==== Исходный фрагмент
Простота — идеал для философа. Но, увы! Идеал не всегда соответствовал представлениям близких, о чем с горьким юмором писала Луиза Мэй Олкотт в воспоминаниях об отце, Бронсоне Олкотте, о его утопическом эксперименте Фрутлендс и о бедствиях семьи (ее небольшая книжка называлась "Transcendental Wild Oats: a Chapter from an Unwritten Romance", 1873). Можно вспомнить и то, как по-разному относились к опрощению Лев Толстой и его семья. Кстати сказать, Торо воспринимал свой уолденский эксперимент скорее как метафору, нежели пример для подражания. В дневнике от 5 ноября 1855 года мы найдем такую запись: «Какой смысл пытаться жить просто, самому выращивать хлеб, ткать одежду, строить дом, топить печь дровами, которые сам заготовил, если люди, с которыми ты связан, в своем безрассудстве хотят иметь и получают тысячу других вещей, которых ни ты, ни они не могут произвести и никто не сможет оплатить? Человек, с которым ты связан родственными узами, подобно быку, постоянно тянет совсем в другую сторону» [Thoreau 1906: 8].

Идеал правильной жизни Торо включал в себя и то, что романтики называли возвышенно — «слиянием с природой». Природа для них была понятием философским, в котором они различали два плана — метафизический и физический (Natura naturans и Natura naturata). Подобная двойственность взгляда была свойственна и Торо. Он верил, что Природа — воплощение «Сверхдуши», что близость к ней помогает человеку духовно возвыситься, приобщившись к разлитому в ней божественному началу. О природе как воплощении Бога писали все романтики — и европейские, и американские — Брайант, Уиттьер, Купер, Эмерсон (но, замечу я, не Эдгар По). Торо был еще и «натуралистом», художником и исследователем природы. Трудно назвать другого американского писателя, который лучше знал бы природу родного края. Он изучал жизнь и повадки животных, ежедневно, в любую погоду, совершал далекие прогулки по окрестностям Конкорда. Часто делал восемь-десять миль по самому глубокому снегу «ради свидания с каким-нибудь буком или березой, или старой знакомкой из сосен». О его поразительном знании природы сло-

жены легенды, ставшие традиционной чертой облика Торо. Он был своим среди зверей и птиц, рыбы плыли к нему в руки, воробьи и синицы садились на плечи, и это было, в его глазах, более высоким отличием, «чем любые эполеты».
========
# Задание
Объясните, опираясь на фрагмент о Торо, почему, по убеждению Торо, близость к природе помогает человеку духовно возвыситься. Уложитесь в одно–три предложения. Приведённые далее материалы к данному заданию отношения не имеют.
==== Извлечённые материалы
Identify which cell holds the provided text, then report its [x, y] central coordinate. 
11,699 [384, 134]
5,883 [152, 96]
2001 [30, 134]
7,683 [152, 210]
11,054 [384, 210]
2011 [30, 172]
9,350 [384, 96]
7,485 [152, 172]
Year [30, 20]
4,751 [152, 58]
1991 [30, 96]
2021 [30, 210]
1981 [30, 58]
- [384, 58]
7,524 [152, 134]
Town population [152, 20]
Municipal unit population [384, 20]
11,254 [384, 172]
========
# Ответ
Торо верил, что Природа является воплощением «Сверхдуши». Поэтому, приближаясь к ней, человек приобщается к разлитому в ней божественному началу и тем самым духовно возвышается.